▶ [Dataset items]
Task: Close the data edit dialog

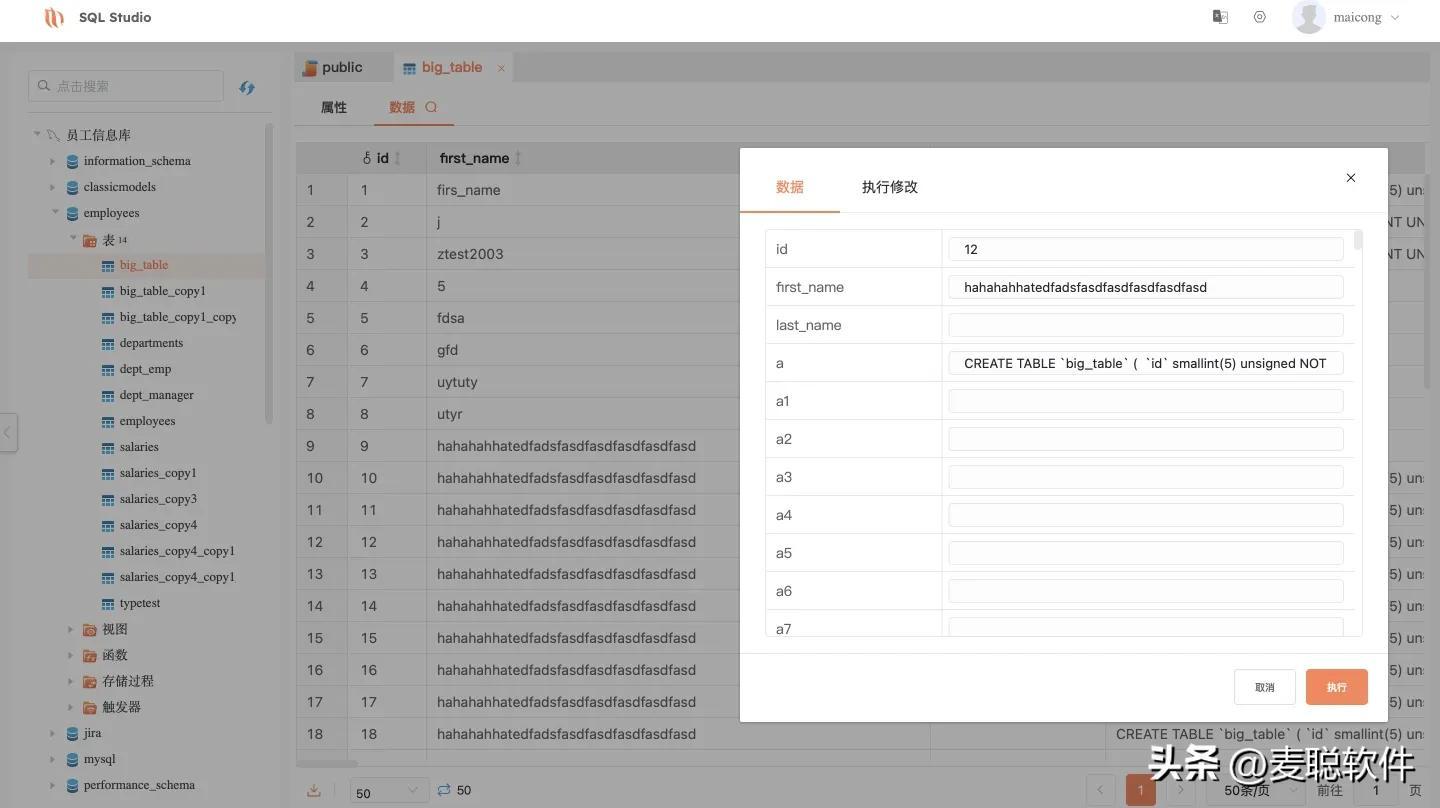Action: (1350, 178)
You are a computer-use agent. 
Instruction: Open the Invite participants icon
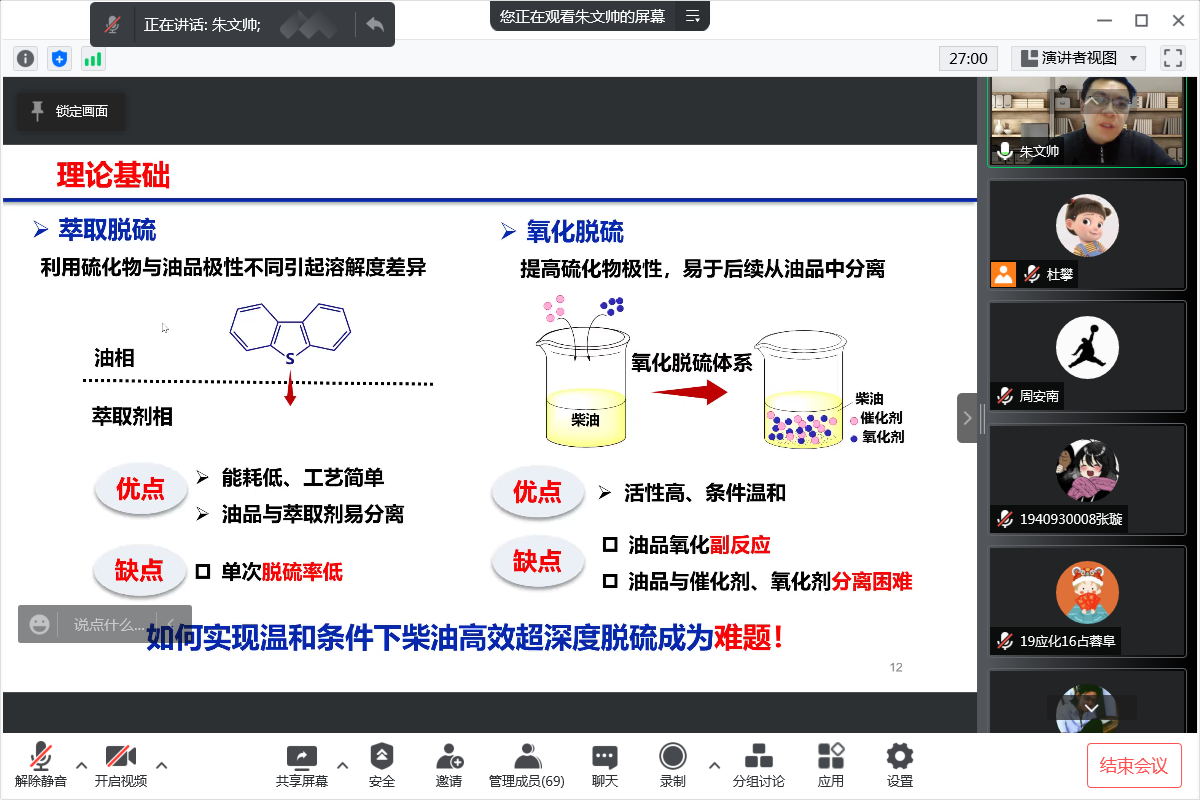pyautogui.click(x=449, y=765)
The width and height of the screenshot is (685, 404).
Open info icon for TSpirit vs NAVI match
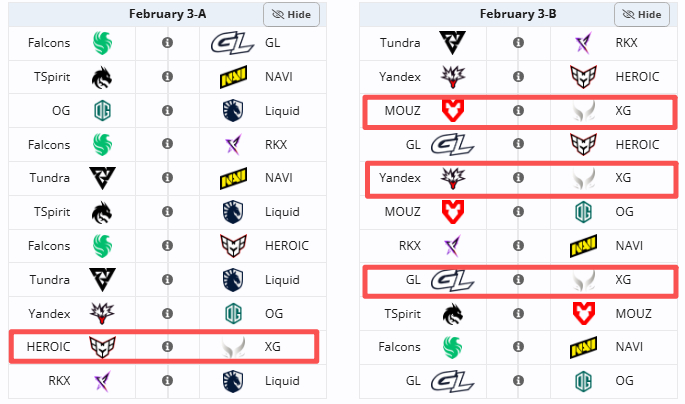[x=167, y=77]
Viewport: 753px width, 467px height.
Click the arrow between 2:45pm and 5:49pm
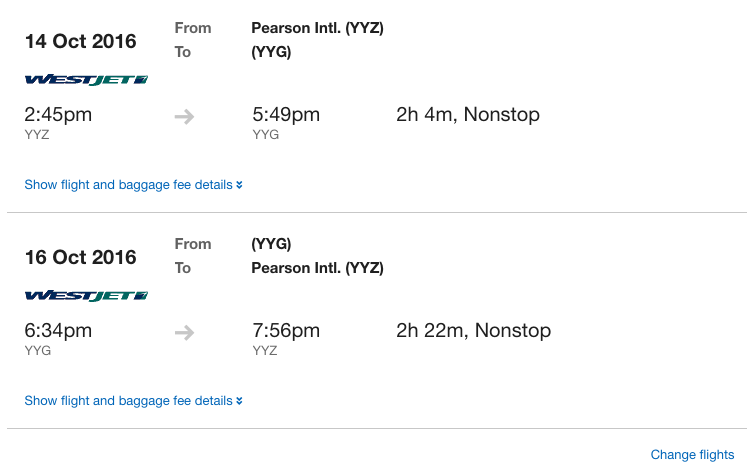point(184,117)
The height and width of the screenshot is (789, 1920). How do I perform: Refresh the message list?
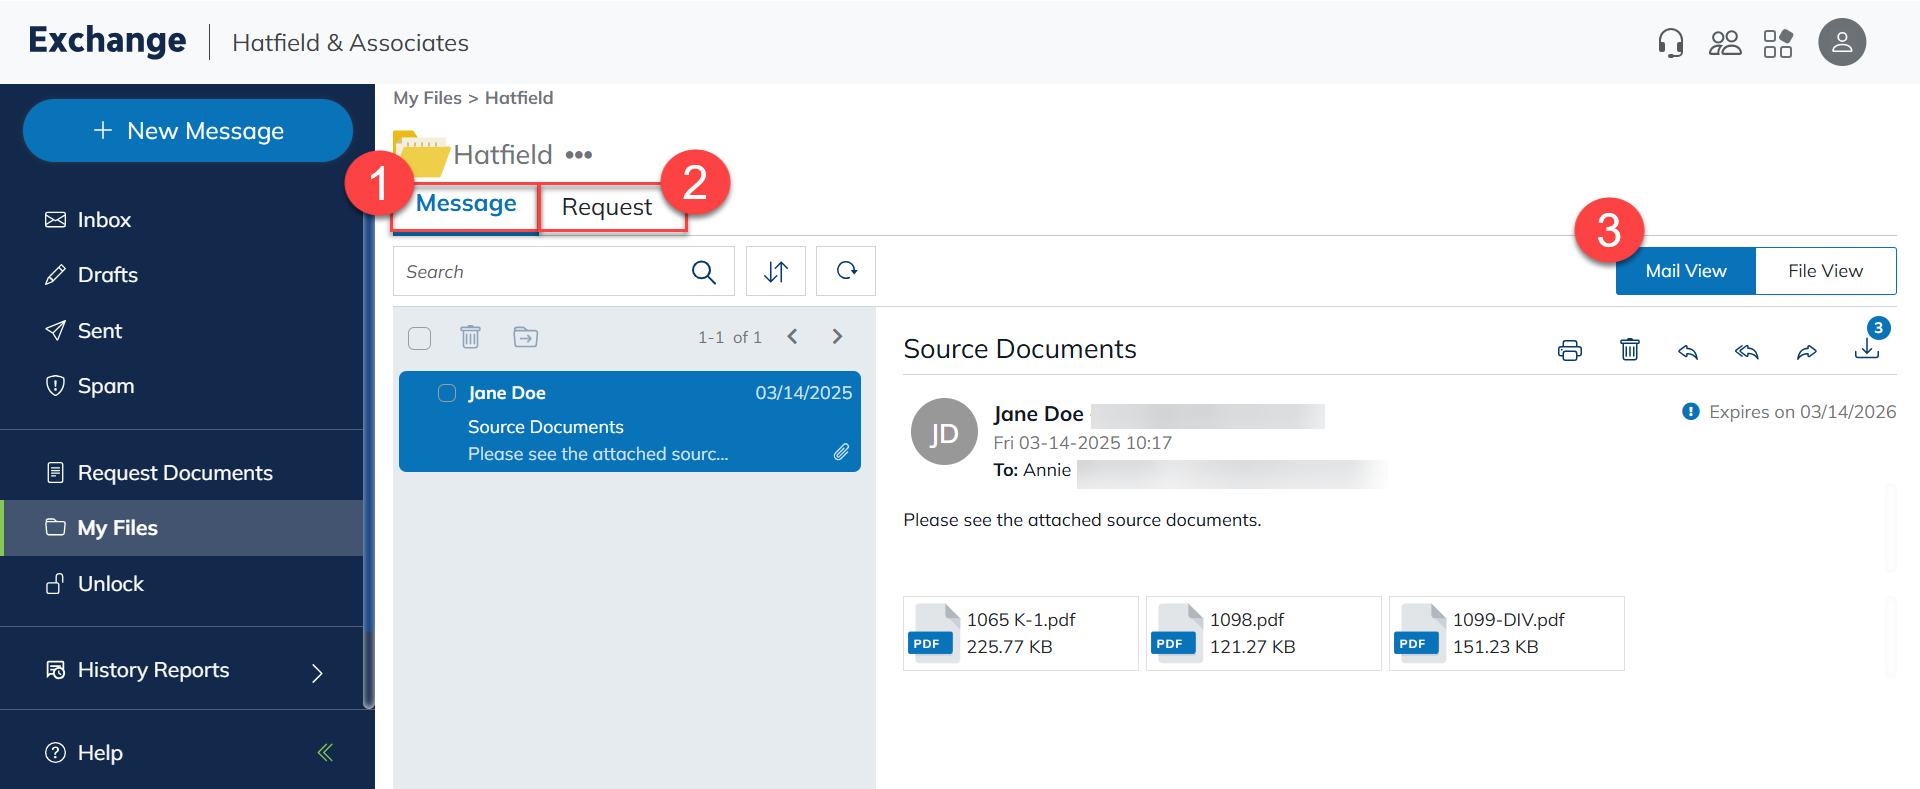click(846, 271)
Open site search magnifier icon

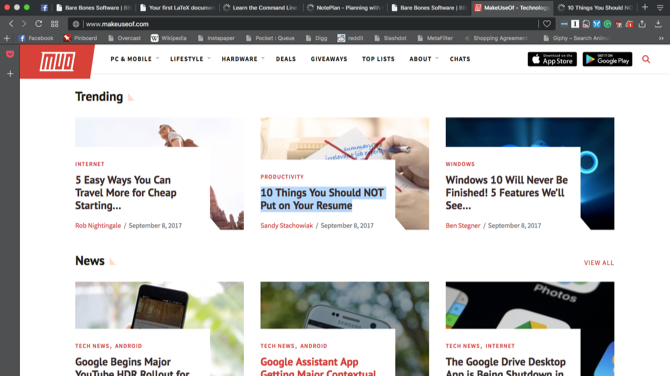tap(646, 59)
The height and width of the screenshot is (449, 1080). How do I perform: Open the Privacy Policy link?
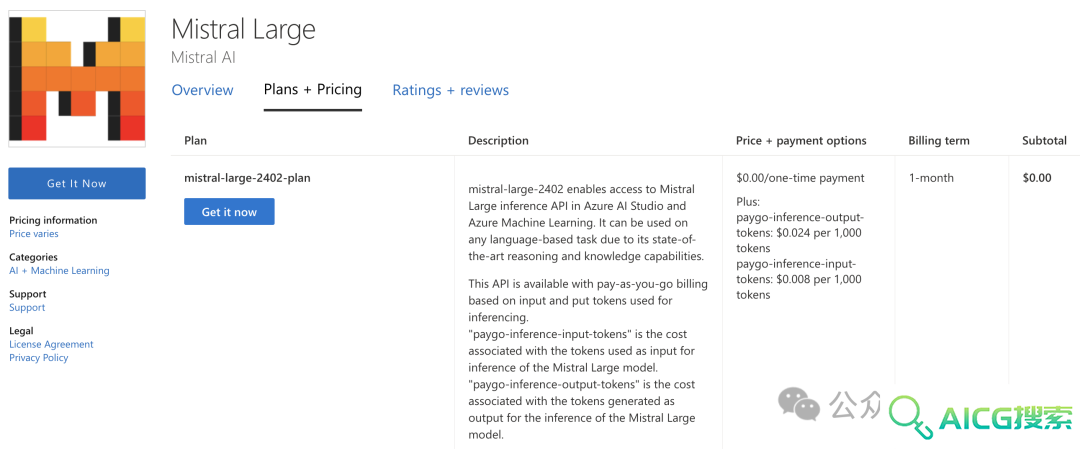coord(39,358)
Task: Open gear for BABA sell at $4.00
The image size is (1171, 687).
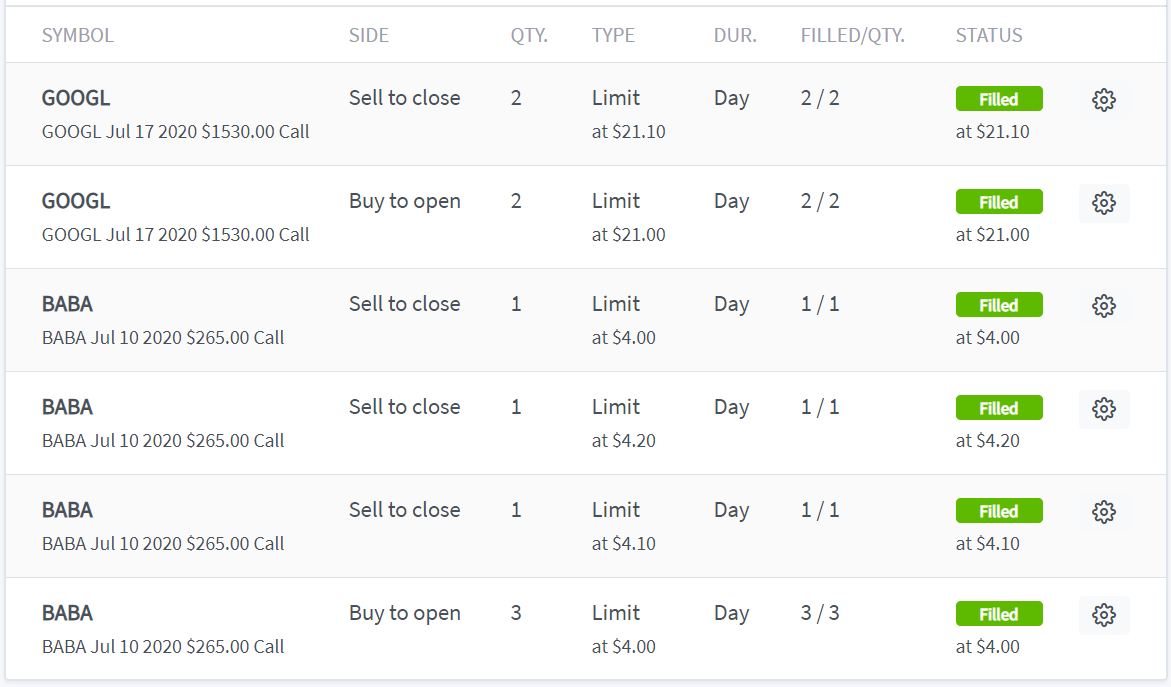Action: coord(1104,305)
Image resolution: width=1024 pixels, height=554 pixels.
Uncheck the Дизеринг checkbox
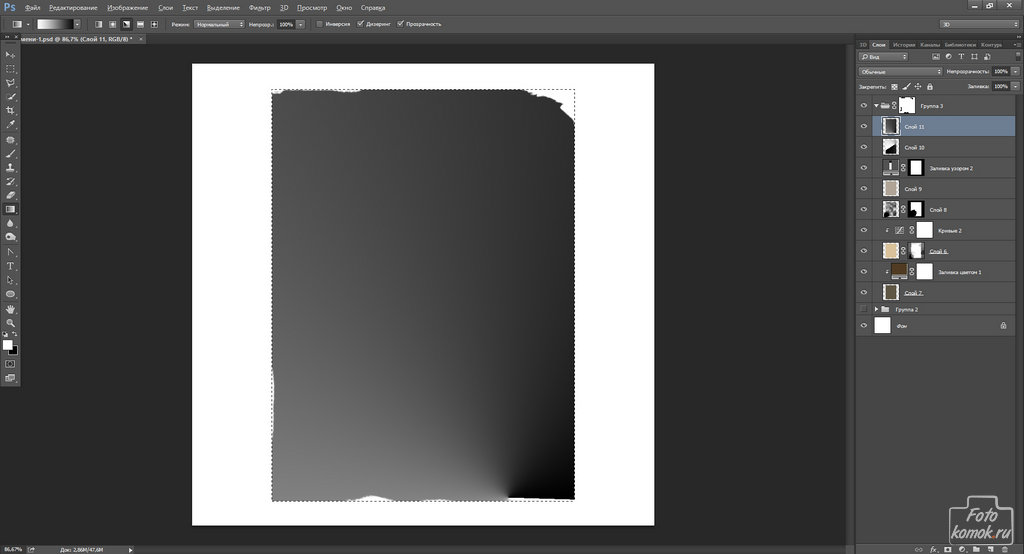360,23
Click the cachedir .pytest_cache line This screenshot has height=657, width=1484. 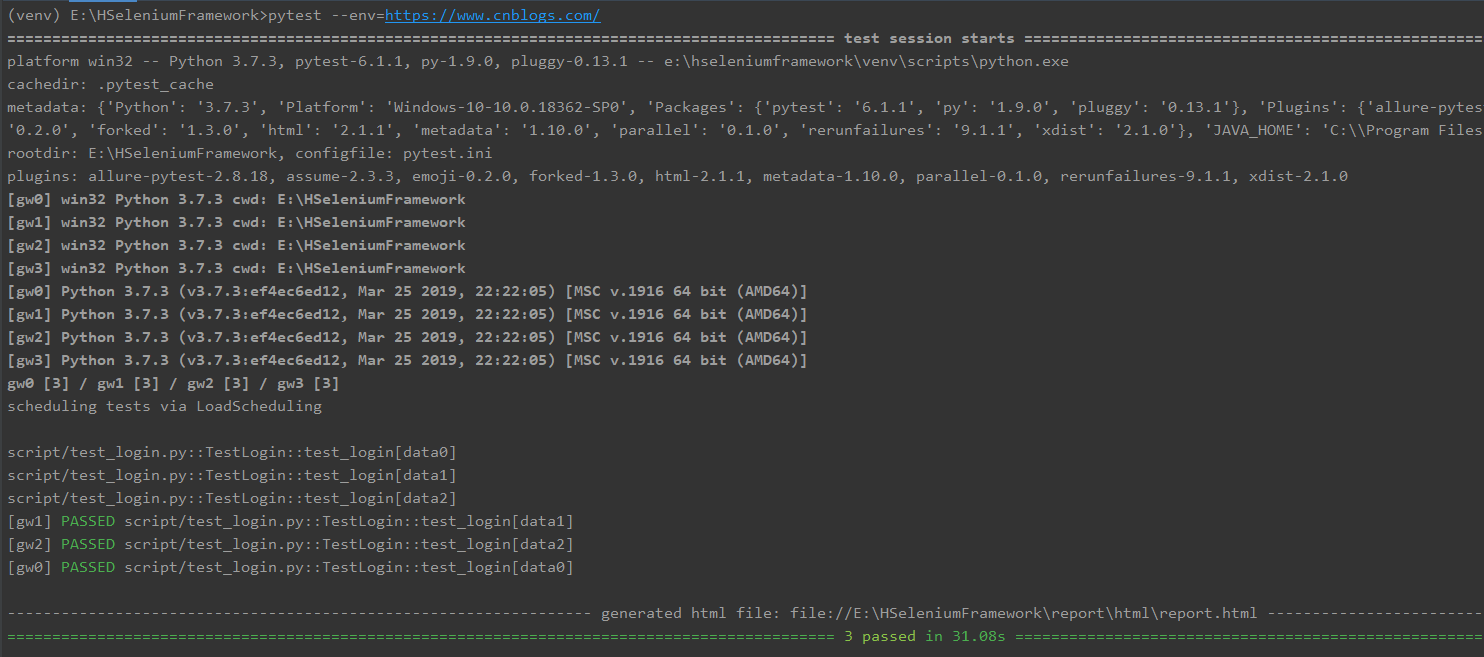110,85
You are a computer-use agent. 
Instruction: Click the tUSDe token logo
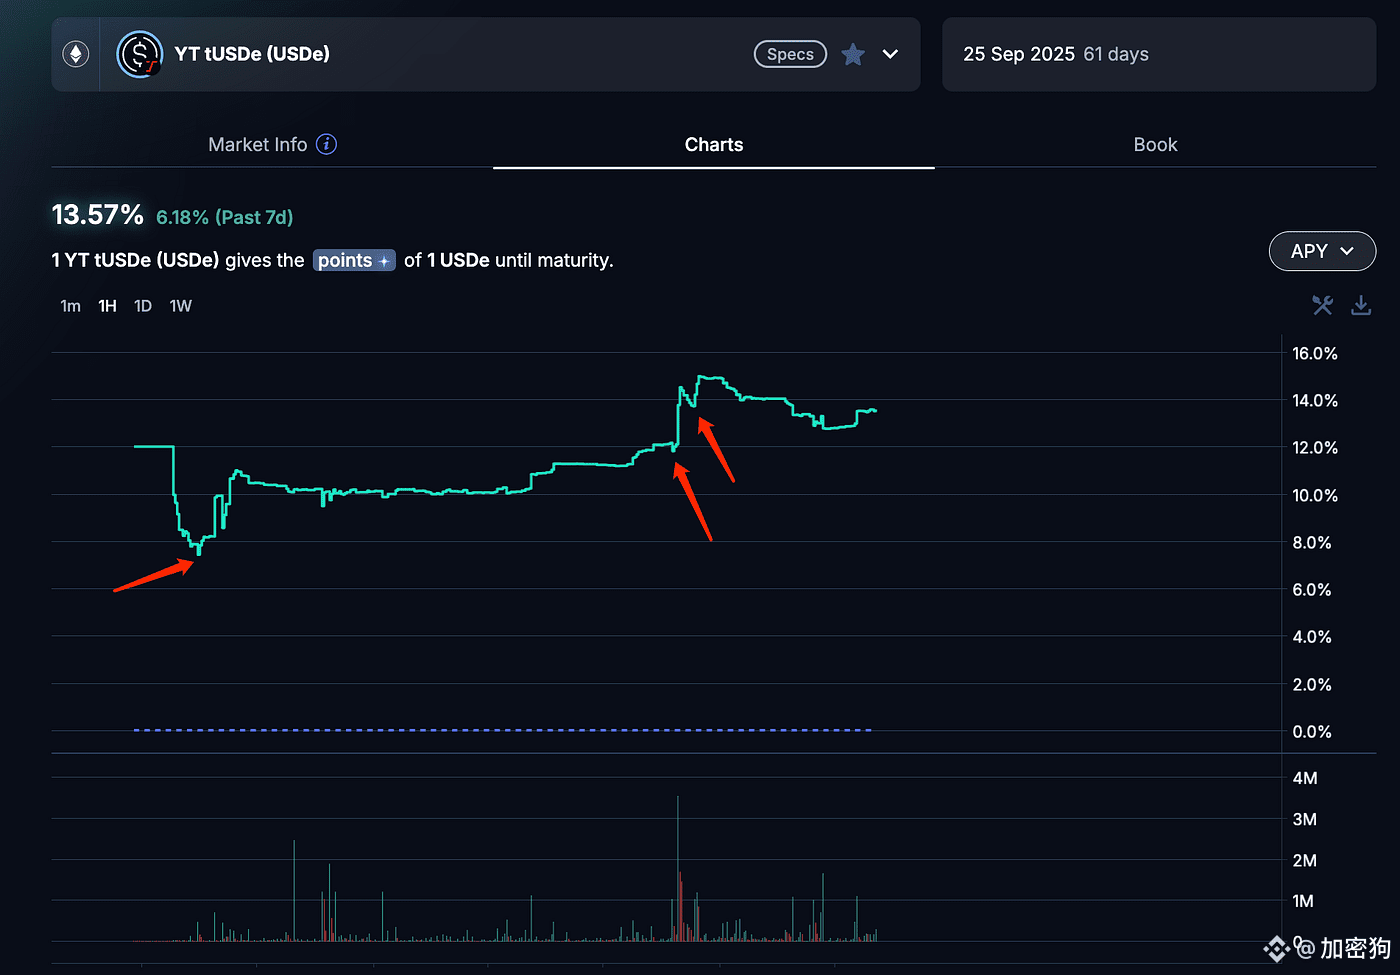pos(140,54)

▶ [Task description]
If a picture sits between the line containing "The width and" and the line containing "Task: Open gear for BABA sell at $4.00", leave it out, and return the lines of that range above exactly, both ends included.

▶ [Problem solution]
The width and height of the screenshot is (685, 404).
Open info icon for TSpirit vs NAVI match
[x=167, y=77]
Viewport: 753px width, 467px height.
Click the arrow between 2:45pm and 5:49pm
point(184,117)
The height and width of the screenshot is (789, 1920). How do I perform: Refresh the message list?
click(846, 271)
Open site search magnifier icon

tap(646, 59)
The height and width of the screenshot is (449, 1080). How do I perform: Open the Privacy Policy link?
coord(39,358)
Task: Open gear for BABA sell at $4.00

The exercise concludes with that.